Most people, however, lived in rat- and lice-infested tenements — overcrowded, teetering, overly tall buildings with no ventilation or plumbing. There was a constant danger of fire taking out your city block. Life expectancy was around 30. The corpses of the dead were sometimes dumped with the day’s trash into the city’s open sewers. These were the neighborhoods where the Christians lived. Yet Christian homes were somehow different, and that difference was among the great and silent means of evangelization. This is a story we don’t find often in the lives of the saints, which tend to focus on extraordinary events. Nor do we find it in ecclesiastical histories, which focus on the lives of the bishops. Yet it is the true story of the Church. As St. Augustine said, it was “one heart setting another on fire.” It was a new kind of fire — full of promise rather than danger. The fire of charity, tended in the Christian home, also could consume city blocks. Let’s look at just one example. Epidemics were among the great terrors of life. Physicians knew that the diseases were communicable, but they knew nothing about antibiotics or antisepsis. So, once the diseases hit, there was really no stopping them. The first people to flee were the doctors. Next were the pagan priests. Ordinary pagan families were encouraged to abandon infected family members.

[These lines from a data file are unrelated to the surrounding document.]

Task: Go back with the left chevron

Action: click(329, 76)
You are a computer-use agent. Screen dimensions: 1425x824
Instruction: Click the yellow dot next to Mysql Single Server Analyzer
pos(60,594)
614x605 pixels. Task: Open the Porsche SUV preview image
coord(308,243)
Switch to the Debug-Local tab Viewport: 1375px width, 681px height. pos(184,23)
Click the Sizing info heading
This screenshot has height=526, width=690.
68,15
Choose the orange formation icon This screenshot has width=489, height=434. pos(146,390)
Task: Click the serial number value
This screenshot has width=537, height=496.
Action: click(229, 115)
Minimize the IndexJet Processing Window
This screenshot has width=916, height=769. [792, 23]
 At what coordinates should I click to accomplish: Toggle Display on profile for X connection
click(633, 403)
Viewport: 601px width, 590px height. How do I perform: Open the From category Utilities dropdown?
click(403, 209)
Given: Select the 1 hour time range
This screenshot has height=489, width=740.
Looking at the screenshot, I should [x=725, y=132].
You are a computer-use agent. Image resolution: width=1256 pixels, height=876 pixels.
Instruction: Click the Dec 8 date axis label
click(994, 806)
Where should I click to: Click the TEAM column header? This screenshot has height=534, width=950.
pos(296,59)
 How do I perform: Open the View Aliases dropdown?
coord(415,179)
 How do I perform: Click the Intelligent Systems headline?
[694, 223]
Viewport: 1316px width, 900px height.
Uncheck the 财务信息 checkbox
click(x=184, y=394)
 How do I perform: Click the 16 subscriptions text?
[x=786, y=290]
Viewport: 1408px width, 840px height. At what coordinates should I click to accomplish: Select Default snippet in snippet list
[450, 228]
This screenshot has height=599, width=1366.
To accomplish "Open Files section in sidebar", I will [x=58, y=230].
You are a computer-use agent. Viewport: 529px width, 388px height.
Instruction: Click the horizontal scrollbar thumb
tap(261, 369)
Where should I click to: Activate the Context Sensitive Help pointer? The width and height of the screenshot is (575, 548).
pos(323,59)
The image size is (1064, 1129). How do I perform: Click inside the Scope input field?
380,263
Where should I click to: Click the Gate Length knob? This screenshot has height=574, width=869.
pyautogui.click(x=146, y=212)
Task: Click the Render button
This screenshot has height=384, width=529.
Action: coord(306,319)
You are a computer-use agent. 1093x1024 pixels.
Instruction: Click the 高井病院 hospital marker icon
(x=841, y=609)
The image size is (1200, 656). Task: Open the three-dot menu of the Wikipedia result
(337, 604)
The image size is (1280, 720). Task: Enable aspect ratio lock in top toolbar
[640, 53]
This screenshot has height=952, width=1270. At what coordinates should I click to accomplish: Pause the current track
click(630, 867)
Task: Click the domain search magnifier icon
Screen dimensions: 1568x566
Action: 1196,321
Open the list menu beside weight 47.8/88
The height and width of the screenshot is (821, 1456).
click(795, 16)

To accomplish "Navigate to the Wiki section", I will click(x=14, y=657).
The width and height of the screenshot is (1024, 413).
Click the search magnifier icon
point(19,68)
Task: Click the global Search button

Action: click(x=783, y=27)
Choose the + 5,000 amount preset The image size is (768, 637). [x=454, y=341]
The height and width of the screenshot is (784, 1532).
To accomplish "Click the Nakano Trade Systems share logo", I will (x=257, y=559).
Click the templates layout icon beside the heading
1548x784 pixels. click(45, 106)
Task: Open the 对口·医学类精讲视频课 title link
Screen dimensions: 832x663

Yet Christians were duty-bound to care for the sick. Consider this account of the great epidemic of the year 260: “Most of our brother Christians showed unbounded love and loyalty, never sparing themselves and thinking only of one another. Heedless of danger, they took charge of the sick, attending their every need and ministering to them in Christ — and with them departed this life serenely happy; for they were infected by others with the disease, drawing on themselves the sickness of their neighbors and cheerfully accepting their pains.” Imagine: cheer amid such squalor! We possess pagan accounts of that same epidemic, and all are characterized by despair. Amid the havoc, Christian charity had an enormous impact on Church growth. Christians were more likely to survive epidemics because they cared for one another. What’s more, Christian families cared for their pagan neighbors. And the pagans who received Christian care were more likely to survive and become Christians themselves. This routine of charity did not so much constitute a new culture, replacing the old. The law, the government, and many routines of daily life remained as they were. But inwardly, everything had changed. A document of the early second century, the anonymous Letter to Diognetus, describes the process:
Gradually. Invisibly. But inexorably. This is the way that Christian doctrine, hope, and charity transformed the Roman Empire — one good deed at a time.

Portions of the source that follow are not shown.